Лицо Эммы изгрызено, тело чудом сохраняет целостность. Сплошная рвань да кровоподтёк — вот во что превратил её монстр.
Тварь щёлкает челюстью, издавая злобное, булькающее шипение.
Пару раз нажимаю на курок, но вспоминаю, что ружьё не заряжено.
Умертвий выхватывает ружьё, отбрасывая его в опавшую листву.
Вновь тянет ко мне руки.
Глазные яблоки вертятся в глазницах, крылья носа шевелятся, улавливая мой запах.
Монстр молниеносно бросается на мою шею, но я успеваю схватить его голову обеими руками, крепко стиснув до хруста.
Резкий запах мертвечины высекает слёзы.
Мертвец извивается что есть силы.
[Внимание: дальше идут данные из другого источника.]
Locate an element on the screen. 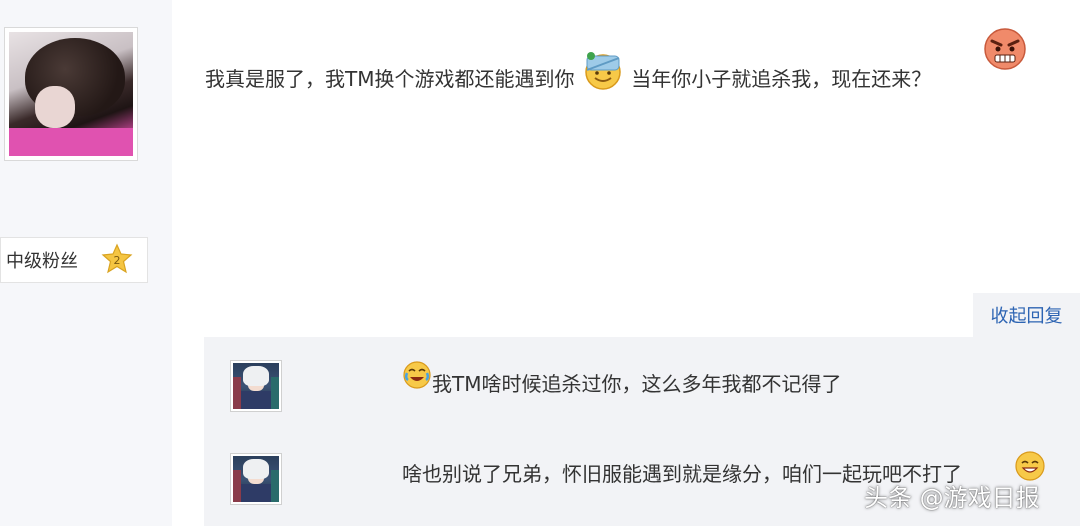 The image size is (1080, 526). collapse-replies-link: 收起回复 is located at coordinates (1027, 315).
Я отчаянно сжимаю его голову, выкрикивая имя Эммы. Зовя её на помощь, ору до боли в горле прямо в морду противного чудовища.
Мертвец шипит и старается укусить меня за руку.
Эмма не поможет.
Когда кость его черепа проломилась под напором моих пальцев, монстр улучил момент и вывернулся, сомкнув зубы на моей руке.
Я заорал от боли.
Монстр раскрыл пасть для нового укуса.
- Я не умру, - шиплю, обращаясь к твари.
Тонкие губы Эммы с трудом складываются в неестественное, жалкое подобие нежной улыбки. Монстр произносит её голосом:
- Скажи мне, Хоук, ты боишься бога или боли?